I don’t know the current status of those source code access programs but I believe at least some of them are still in effect. IIRC, to stop the Chinese government from dumping Windows, they had to give them source code access, but I believe they are planning to dump it anyway, they see relying on US proprietary software for their government operations as too big a risk

kevinsync•21h ago
The little bit I perused is very readable code.. like enjoyable to read. There are a lot of stylistic decisions that always felt "right" to me (general spacing, commenting style, horizontal alignment of equals signs, etc) -- but FWIW the first codebase I ever read (and probably imprinted on me indelibly) was DikuMUD, which is kind of in the same ballpark.

Anyways, very cool to see.

bitwize•17h ago
I... wouldn't confess to having perused illegally leaked Windows source, as it could taint you and make you ineligible to contribute to certain projects, like Wine.
Kwpolska•14h ago
That's Wine's problem, not mine.
arccy•10h ago
if you read it but didn't confess, you'd still be ineligible, you'd be harming rather than helping wine if you did sneak in contributions.
stewarts•13m ago
What percentage of people reading HN do you think are actively contributing to WINE source? I'm going to go out on a limb and claim less than a tenth of a percent. And that, to me, is probably 10-100x too high of a threshold.
p_ing•21h ago
> https://github.com/tongzx/nt5src/blob/master/Source/XPSP1/NT...

> It is based on the SpiderSTREAMS source, stremul\msgsrvr.c.

There's some special history.

skissane•21h ago
I’d love to know if any apps ever actually used the STREAMS support in Windows NT 3/4; I’ve never seen any
LeFantome•2h ago
It is kind of amazing that Microsoft hosts leaked Windows source code on their own website.

Could this be seen a distribution by Microsoft? I mean, if you can sue Pirate Bay for the content they host...

userbinator•19h ago
This is like the reverse of the bootloaders first pioneered by the Hackintosh community to boot UEFI macOS on traditional BIOS systems.

and VESA VBIOS from SeaBIOS project

Unfortunately I believe modern GPUs without a standard VBIOS may not act enough like an IBM VGA for a generic VGA VBIOS to work, so I see another project for someone in the future: a retrofit VBIOS, especially for those GPUs e.g. Intel's for which lots of open-source driver code and documentation is available but later models no longer come with a VBIOS.
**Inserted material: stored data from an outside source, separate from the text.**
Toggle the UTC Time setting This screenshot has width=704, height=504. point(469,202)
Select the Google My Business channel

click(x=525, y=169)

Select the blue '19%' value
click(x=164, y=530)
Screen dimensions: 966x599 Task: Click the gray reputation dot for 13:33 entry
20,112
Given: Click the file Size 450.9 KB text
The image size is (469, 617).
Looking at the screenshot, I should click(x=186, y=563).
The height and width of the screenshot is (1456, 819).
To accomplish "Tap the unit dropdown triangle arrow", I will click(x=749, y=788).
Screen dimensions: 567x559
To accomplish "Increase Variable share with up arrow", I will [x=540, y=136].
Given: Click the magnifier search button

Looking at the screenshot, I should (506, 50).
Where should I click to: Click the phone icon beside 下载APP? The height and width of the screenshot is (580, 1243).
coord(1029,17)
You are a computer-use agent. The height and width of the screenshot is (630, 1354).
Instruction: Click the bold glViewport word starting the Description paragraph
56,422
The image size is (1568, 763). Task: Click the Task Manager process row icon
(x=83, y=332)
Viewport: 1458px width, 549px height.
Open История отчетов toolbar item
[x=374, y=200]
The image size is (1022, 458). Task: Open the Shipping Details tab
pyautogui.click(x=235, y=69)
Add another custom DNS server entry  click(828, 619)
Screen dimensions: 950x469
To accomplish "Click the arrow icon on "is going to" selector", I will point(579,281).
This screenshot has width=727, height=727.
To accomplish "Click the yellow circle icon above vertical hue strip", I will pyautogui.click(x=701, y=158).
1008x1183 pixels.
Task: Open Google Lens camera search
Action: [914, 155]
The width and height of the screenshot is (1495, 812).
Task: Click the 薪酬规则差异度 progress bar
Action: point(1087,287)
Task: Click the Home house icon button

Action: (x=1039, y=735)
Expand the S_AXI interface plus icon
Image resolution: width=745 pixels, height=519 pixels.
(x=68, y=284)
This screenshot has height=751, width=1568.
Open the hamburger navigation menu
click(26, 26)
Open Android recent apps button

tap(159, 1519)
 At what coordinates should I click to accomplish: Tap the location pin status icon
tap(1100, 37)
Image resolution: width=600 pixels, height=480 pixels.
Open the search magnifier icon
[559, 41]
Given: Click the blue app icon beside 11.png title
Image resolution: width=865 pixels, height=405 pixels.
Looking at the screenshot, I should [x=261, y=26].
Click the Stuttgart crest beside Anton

Perhaps also injecting a true CSM from an old closed-source UEFI BIOS, before they started removing it, is worth doing as in my limited experience SeaBIOS isn't as quite compatible as the closed-source ones for some edge-cases.

mjg59•19h ago
It's actually pretty much the same as the project to get Windows running on Intel Macs before Apple released Boot Camp
kotaKat•10h ago
I'd love to see someone tackle eMMC support on older machines as the next step.
3036e4•8h ago
Amazing! I thought all hope of ever running FreeDOS on the bare metal again on new hardware was lost, but maybe using this code (or something similar) a future FreeDOS installer can fix this at least on some systems.
coolcoder613•8h ago
I have been looking for something like this for a long time, I am glad to see it now exists.